Migraine? Relief Is Heading Your Way
Wanted: New Drugs -- and New Patients
As impressive as they are, the current crop of migraine drugs are not enough.
"For many patients the triptans are a godsend," Penzien says. "Triptans are the first drugs to come out of the lab directly into the pharmacy specifically for treatment of headache. So it is kind of exciting for us that we know more about headaches now and can actually devise treatments that will help. On the other hand, if you listened to the drug companies when they were getting ready to introduce the first triptan, we headache specialists would have thought we'd be out of business soon. Well, I still see as many patients as I used to see. The triptans are a very useful tool, but not a cure. We still ... have patients who have headaches every day and for whom triptans aren't an option. We are not even close to being out of the woods."
So what's coming next?
"We are going to have a new group of preventive drugs," Diamond predicts. "There is going to be some variations on the triptans and some new drugs dealing with substance P [one of the brain's pain-message molecules], which may further work to control acute headache pain. And I think that as we look into the hereditary factors that are so prominent in migraine, we will be seeing some gene therapy that will one day be effective."

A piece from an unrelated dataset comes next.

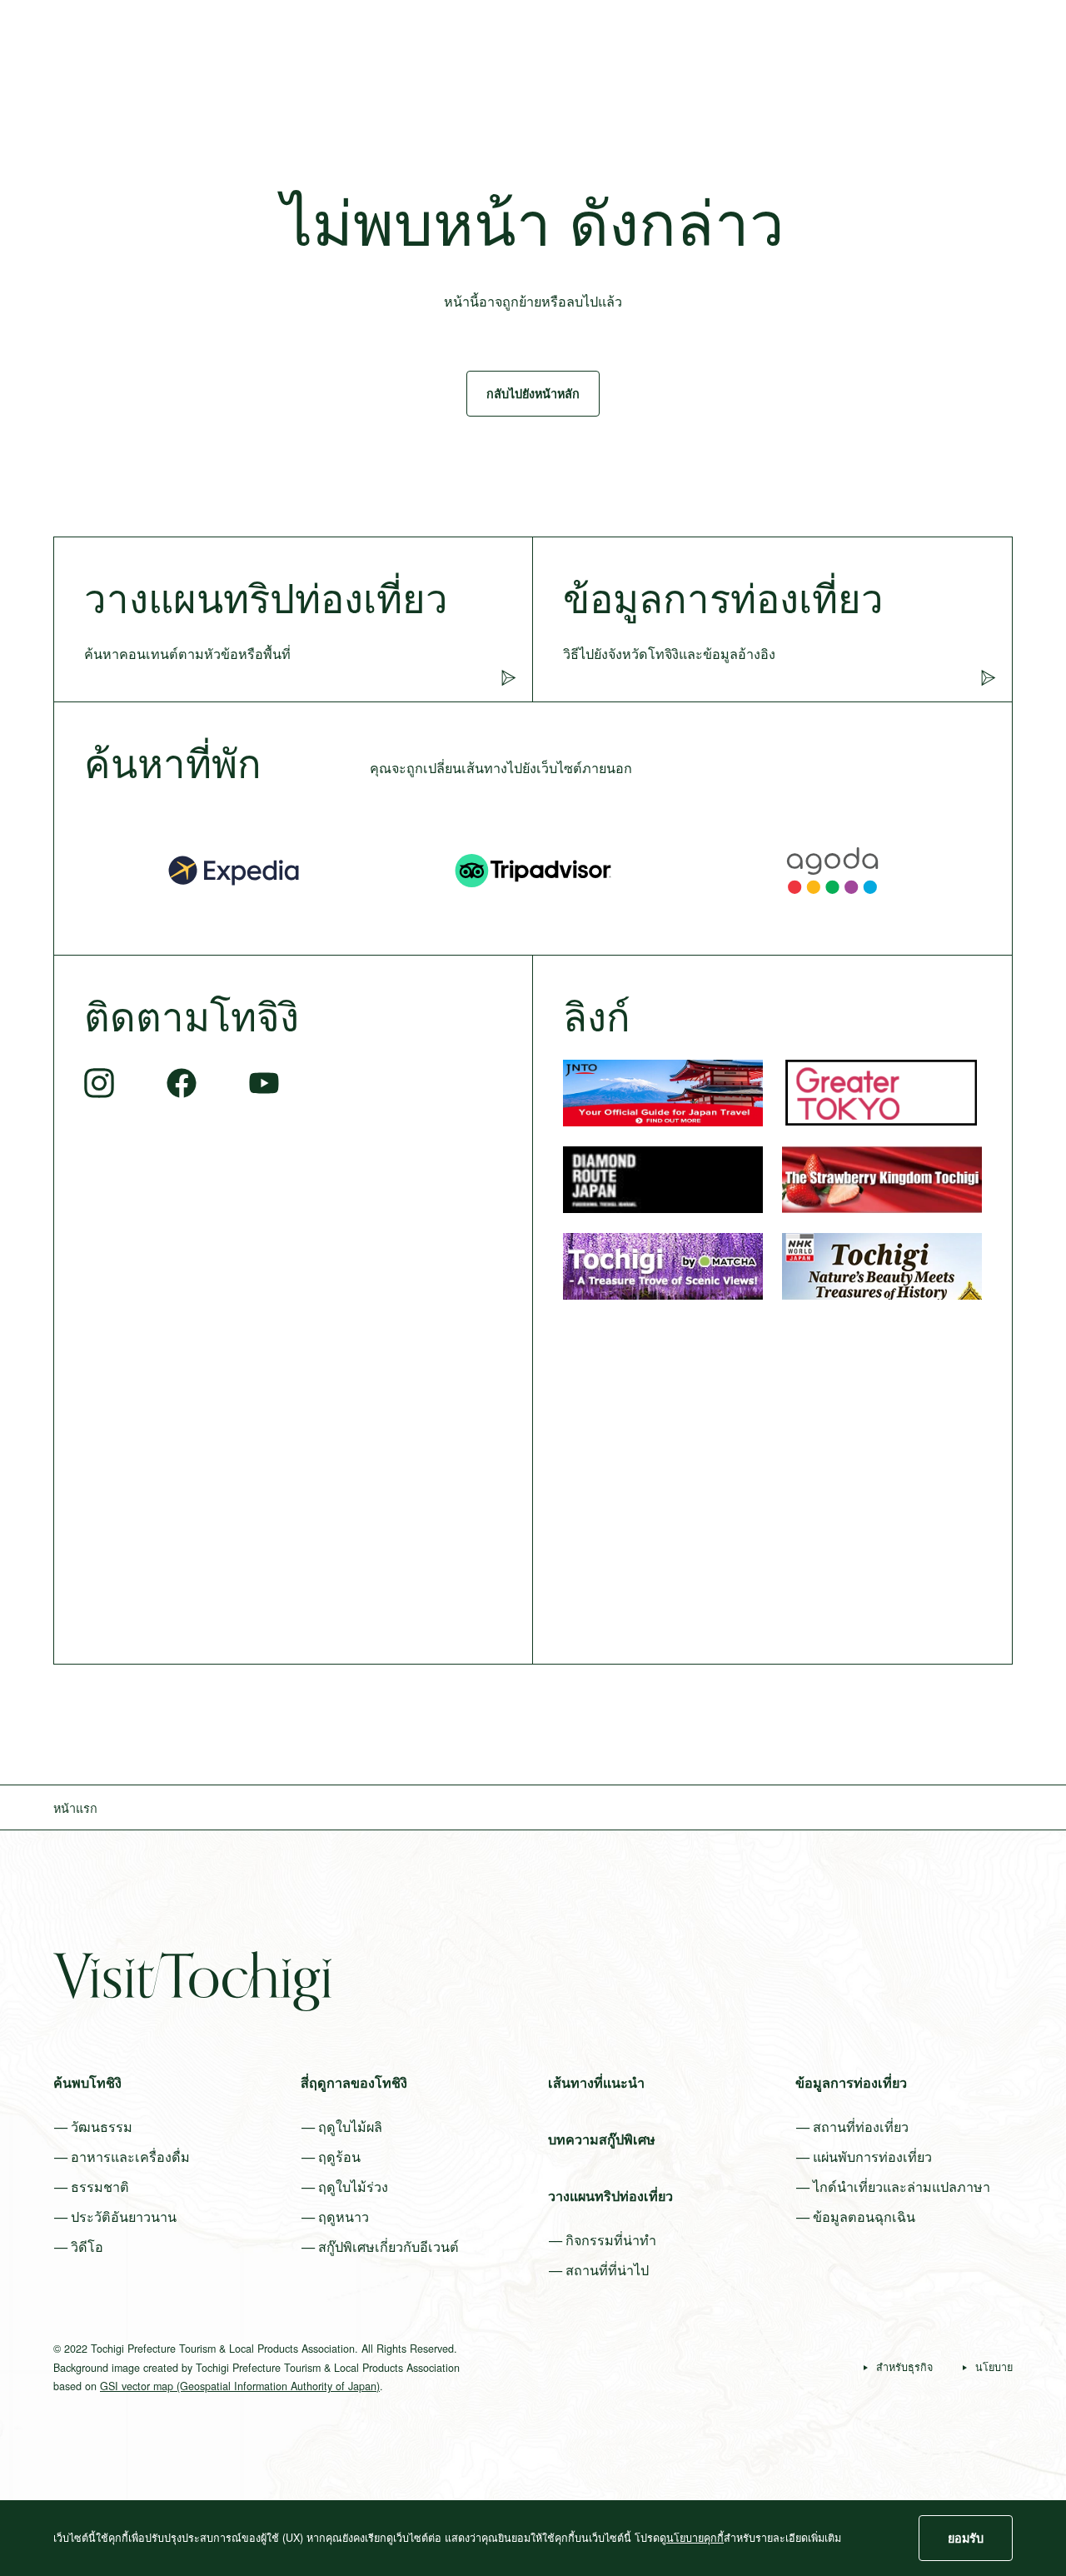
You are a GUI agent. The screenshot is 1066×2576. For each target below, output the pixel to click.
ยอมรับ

Until these new drugs come along, the biggest advance is one that already is possible. People who are suffering in silence must know that they can come forward and get help.
"There has been a lot of stigma associated with having headaches -- they are seen as a psychiatric illness," Penzien says. "But I can sit here as a psychologist and say they are not psychological problems. Unfortunately, there is a stigma, which comes from the fact that everybody gets headaches. We say 'Well, when I have headache I just take aspirin and get on with it. Why do you go to bed all day?'
"Also, migraine and tension headache are primarily women's disorders because estrogen is a major migraine trigger," Penzien says. "We tend to give less attention to diseases that affect primarily women. I think that is part of the reason migraines are undertreated."